--- start of Data shown ---
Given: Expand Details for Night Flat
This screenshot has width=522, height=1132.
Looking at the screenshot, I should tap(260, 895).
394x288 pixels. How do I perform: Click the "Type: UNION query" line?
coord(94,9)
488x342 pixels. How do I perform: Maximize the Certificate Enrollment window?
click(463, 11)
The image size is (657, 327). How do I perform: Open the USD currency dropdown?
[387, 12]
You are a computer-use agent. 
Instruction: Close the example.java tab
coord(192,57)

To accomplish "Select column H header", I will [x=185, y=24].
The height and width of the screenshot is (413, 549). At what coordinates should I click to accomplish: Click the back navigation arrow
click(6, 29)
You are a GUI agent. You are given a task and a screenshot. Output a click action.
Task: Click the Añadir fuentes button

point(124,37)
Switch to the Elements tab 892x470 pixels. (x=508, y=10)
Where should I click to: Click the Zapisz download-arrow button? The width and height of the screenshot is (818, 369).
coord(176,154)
--- end of Data shown ---
Rewrite all of the records above, replacing every "pixels" with "px" and leaving everything else unchanged.

## Solution
Given: Expand Details for Night Flat
This screenshot has width=522, height=1132.
Looking at the screenshot, I should tap(260, 895).
394x288 px. How do I perform: Click the "Type: UNION query" line?
coord(94,9)
488x342 px. How do I perform: Maximize the Certificate Enrollment window?
click(463, 11)
The image size is (657, 327). How do I perform: Open the USD currency dropdown?
[387, 12]
You are a computer-use agent. 
Instruction: Close the example.java tab
coord(192,57)

To accomplish "Select column H header", I will [x=185, y=24].
The height and width of the screenshot is (413, 549). At what coordinates should I click to accomplish: Click the back navigation arrow
click(6, 29)
You are a GUI agent. You are given a task and a screenshot. Output a click action.
Task: Click the Añadir fuentes button

point(124,37)
Switch to the Elements tab 892x470 px. (x=508, y=10)
Where should I click to: Click the Zapisz download-arrow button? The width and height of the screenshot is (818, 369).
coord(176,154)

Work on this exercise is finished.